The problem: In the data, find each line where the word "Activate" appears and list that line.

(Materials provided begins)

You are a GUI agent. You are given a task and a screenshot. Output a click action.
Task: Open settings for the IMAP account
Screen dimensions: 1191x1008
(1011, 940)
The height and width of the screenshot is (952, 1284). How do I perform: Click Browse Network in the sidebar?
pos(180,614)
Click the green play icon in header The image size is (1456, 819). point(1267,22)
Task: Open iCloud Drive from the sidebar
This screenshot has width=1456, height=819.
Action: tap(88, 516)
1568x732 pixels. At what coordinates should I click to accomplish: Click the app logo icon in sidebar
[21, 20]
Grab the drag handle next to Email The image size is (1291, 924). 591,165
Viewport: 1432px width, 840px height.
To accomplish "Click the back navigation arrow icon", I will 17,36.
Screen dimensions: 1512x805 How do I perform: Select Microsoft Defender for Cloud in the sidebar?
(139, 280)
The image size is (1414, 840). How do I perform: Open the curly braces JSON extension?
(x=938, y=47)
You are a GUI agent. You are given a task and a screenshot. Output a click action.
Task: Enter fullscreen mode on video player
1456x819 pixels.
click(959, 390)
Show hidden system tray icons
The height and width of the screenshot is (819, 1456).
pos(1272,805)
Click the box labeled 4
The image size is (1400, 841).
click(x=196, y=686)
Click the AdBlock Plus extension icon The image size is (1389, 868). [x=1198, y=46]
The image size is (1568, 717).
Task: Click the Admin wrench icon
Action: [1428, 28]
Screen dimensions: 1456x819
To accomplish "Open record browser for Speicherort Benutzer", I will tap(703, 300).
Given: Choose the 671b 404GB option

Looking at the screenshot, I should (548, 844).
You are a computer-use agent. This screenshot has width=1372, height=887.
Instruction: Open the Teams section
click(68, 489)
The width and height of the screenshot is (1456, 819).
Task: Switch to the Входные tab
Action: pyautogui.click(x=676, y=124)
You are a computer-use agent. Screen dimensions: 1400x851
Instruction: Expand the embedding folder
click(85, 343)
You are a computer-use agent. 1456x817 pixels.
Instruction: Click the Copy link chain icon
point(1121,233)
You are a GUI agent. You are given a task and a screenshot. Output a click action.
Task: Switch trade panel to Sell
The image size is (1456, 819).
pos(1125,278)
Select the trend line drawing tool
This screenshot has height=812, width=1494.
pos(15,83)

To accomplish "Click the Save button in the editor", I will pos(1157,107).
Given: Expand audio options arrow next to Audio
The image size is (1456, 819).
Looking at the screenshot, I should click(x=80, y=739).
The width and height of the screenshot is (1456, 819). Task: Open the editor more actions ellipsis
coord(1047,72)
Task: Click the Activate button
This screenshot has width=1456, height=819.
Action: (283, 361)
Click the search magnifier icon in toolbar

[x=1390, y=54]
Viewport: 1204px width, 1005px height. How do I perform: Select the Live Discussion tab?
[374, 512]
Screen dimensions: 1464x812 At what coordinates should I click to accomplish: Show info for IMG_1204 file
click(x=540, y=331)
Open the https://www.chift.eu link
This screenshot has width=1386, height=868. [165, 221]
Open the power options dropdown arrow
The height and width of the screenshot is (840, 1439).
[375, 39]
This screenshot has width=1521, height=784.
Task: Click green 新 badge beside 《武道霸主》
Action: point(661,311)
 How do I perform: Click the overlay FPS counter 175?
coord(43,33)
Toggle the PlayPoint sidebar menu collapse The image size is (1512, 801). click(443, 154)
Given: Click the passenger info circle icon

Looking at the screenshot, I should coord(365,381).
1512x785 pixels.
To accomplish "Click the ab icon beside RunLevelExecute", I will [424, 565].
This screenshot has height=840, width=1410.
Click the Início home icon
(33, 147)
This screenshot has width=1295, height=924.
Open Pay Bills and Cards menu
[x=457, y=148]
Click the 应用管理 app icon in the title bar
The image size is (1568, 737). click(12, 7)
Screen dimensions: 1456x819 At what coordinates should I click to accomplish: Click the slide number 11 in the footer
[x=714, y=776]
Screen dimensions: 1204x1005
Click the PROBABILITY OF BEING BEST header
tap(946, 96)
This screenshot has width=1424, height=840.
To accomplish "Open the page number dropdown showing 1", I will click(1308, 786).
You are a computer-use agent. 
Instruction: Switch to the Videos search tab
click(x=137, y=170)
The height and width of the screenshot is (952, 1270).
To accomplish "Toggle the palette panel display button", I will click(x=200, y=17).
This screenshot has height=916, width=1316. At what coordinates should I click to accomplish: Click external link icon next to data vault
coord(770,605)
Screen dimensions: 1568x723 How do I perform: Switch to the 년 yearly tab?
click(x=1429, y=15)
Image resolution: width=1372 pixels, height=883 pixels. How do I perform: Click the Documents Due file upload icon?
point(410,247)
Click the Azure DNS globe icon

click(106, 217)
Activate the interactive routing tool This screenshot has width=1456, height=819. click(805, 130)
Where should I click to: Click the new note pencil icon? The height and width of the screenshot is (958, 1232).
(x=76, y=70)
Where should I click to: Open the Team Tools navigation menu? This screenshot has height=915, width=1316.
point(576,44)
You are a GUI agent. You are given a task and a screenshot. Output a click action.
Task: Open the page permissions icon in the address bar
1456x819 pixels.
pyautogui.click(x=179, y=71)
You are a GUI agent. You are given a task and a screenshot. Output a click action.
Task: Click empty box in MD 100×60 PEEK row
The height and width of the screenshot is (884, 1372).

(Materials provided ends)

Response to this task:
Task: Click the Activate button
Activate the interactive routing tool This screenshot has width=1456, height=819. click(805, 130)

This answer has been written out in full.